**What you will do**
Rewrite the passage of the GMO-labeling article that opens with the words containing "In June, after" and closes with "the door-to-door visits.", putting "in-person visits" in place of "door-to-door visits".

**Given text**
A Businessman’s Fight to Get GMO Labels on Food Packages

Dean Cycon thinks consumers should be better informed about what they're eating.

For an entire day, Dean Cycon stepped away from the organic coffee bean company that he runs in Orange so he could casually bounce between offices on Beacon Hill, asking legislators why they haven’t moved forward with bills that would force food companies to put labels on foods that contain Genetically Modified Organisms, or GMOs.

“I’m a lonely voice out there looking for social justice,” said Cycon, who tried Monday to call elected officials that have attached their names to legislation demanding changes to how foods are labeled on store shelves.

But they never got back to him.

So, rather than waste time trying to schedule an appointment with lawmakers, or frequently dial their office lines in hopes of catching them between meetings, Cycon decided to show up at their door instead.

“If people didn’t say ‘come on in,’ I was going to come in anyways,” said Cycon, owner of Dean’s Beans. “I had a big, long ‘Mr. Smith goes to Washington’ type of day. I got a list a mile long [of people I visited]. I dive-bombed them.”

The topic of Cycon’s agenda Tuesday was focused on a set of House bills filed back in June that followed in the footsteps of proposals that were either passed, or promoted, by officials in Connecticut, Maine, New Hampshire, and Vermont last year, requiring food companies to label packages.

Researchers and activists claim consuming foods containing GMOs can lead to serious health risks, and can be linked to cancer, infertility, and birth defects. The call for GMO labels has been a constant fight for many Massachusetts residents over the last year.

In June, after the bills on Beacon Hill—they suggested food distribution companies be forced to place labels front and center on specific products manipulated with GMOs—went through the legislative process, and were discussed during a public hearing before the Joint Committee on Public Health, Cycon felt like they simply fell flat. “I didn’t get a sense that they were really being championed,” he said.

The deadline for whether or not the committee will move the GMO bills forward is March 19, and Cycon feared that time is running out. To make sure the bills continue to grow, or at least “congeal…into one rock solid piece of legislation everyone could get behind,” he made the door-to-door visits.

If the bills don’t go anywhere, advocates will have to reintroduce similar bills in the 2015 legislative session.  If they do get voted out of committee, proponents will have until July to get the bills to pass.

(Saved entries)
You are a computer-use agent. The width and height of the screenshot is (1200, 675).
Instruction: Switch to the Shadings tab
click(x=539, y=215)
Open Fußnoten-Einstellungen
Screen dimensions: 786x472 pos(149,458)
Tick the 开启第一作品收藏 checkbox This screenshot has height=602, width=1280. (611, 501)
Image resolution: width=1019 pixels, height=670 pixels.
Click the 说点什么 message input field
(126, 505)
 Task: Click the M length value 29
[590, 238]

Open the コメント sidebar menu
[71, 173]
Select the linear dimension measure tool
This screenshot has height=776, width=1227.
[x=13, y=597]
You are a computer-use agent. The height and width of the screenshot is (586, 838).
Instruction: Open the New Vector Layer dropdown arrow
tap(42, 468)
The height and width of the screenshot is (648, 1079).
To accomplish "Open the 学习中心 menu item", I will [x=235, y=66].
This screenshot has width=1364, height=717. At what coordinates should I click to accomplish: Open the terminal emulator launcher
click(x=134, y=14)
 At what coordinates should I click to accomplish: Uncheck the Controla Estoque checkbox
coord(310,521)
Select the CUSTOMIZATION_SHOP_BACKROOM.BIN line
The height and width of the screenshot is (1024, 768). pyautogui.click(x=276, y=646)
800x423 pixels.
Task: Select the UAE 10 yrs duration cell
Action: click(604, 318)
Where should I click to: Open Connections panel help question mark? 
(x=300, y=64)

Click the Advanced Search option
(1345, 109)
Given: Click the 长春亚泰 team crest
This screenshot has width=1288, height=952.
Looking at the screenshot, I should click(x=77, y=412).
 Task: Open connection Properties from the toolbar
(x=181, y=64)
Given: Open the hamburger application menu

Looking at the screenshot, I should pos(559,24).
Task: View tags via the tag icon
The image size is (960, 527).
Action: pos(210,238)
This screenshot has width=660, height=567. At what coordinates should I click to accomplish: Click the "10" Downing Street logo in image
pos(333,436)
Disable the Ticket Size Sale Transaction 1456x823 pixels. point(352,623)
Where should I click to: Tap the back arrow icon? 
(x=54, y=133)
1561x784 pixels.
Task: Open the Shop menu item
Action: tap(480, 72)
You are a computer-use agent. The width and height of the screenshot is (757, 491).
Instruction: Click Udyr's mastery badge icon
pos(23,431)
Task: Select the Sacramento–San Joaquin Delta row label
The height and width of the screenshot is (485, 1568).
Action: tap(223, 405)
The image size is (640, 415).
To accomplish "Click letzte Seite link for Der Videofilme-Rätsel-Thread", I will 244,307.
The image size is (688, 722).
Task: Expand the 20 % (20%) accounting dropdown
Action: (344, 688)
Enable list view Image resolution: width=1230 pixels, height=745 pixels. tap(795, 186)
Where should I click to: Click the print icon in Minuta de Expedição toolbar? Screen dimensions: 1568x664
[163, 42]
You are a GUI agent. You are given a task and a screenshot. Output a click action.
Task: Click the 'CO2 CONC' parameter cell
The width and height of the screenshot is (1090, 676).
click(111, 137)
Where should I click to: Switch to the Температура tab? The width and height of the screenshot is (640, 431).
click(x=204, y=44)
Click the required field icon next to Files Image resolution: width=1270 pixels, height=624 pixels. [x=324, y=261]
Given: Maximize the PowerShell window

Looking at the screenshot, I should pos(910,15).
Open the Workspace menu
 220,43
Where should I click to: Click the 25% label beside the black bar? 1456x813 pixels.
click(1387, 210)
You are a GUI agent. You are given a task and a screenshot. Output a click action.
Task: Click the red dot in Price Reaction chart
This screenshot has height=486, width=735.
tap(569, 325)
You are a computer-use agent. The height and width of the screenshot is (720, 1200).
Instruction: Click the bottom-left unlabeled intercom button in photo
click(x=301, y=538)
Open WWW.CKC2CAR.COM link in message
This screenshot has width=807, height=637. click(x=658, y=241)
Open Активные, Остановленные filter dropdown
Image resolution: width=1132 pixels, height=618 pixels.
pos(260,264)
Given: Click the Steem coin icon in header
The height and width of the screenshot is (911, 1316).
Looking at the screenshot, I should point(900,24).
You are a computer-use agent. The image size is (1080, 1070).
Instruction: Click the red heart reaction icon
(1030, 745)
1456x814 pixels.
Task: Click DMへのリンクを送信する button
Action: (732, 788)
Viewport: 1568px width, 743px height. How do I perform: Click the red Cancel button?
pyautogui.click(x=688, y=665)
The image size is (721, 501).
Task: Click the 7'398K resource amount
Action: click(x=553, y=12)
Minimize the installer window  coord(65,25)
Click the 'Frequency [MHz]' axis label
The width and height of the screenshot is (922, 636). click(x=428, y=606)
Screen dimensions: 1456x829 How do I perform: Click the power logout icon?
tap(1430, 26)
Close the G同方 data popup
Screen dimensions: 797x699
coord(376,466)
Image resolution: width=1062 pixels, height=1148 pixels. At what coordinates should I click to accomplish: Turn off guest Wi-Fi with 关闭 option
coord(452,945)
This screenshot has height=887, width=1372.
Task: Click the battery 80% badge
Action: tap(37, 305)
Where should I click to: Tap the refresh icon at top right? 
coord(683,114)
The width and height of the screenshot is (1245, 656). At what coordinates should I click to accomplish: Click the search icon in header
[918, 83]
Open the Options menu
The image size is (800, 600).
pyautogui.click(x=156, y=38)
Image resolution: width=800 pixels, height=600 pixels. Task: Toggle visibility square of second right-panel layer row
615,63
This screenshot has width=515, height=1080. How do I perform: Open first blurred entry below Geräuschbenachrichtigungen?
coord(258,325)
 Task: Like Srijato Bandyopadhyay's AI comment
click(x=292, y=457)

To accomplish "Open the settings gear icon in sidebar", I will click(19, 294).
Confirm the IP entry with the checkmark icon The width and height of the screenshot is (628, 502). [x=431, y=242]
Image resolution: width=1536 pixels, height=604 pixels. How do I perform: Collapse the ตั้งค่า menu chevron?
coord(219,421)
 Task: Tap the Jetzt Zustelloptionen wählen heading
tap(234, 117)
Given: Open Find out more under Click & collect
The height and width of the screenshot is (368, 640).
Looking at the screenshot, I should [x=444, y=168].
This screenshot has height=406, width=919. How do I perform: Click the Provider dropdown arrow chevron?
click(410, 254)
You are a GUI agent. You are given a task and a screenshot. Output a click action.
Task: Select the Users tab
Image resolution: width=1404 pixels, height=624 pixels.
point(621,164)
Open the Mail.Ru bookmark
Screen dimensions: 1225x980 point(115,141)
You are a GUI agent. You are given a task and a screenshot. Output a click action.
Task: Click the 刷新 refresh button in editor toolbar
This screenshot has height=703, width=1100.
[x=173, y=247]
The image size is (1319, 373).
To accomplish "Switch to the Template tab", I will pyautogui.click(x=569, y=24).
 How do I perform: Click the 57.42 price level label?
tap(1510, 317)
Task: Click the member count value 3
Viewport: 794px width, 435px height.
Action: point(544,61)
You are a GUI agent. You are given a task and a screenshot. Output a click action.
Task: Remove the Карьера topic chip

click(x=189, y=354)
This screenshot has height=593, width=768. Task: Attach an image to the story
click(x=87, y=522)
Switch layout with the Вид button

**Exercise solution**
In June, after the bills on Beacon Hill—they suggested food distribution companies be forced to place labels front and center on specific products manipulated with GMOs—went through the legislative process, and were discussed during a public hearing before the Joint Committee on Public Health, Cycon felt like they simply fell flat. “I didn’t get a sense that they were really being championed,” he said.

The deadline for whether or not the committee will move the GMO bills forward is March 19, and Cycon feared that time is running out. To make sure the bills continue to grow, or at least “congeal…into one rock solid piece of legislation everyone could get behind,” he made the in-person visits.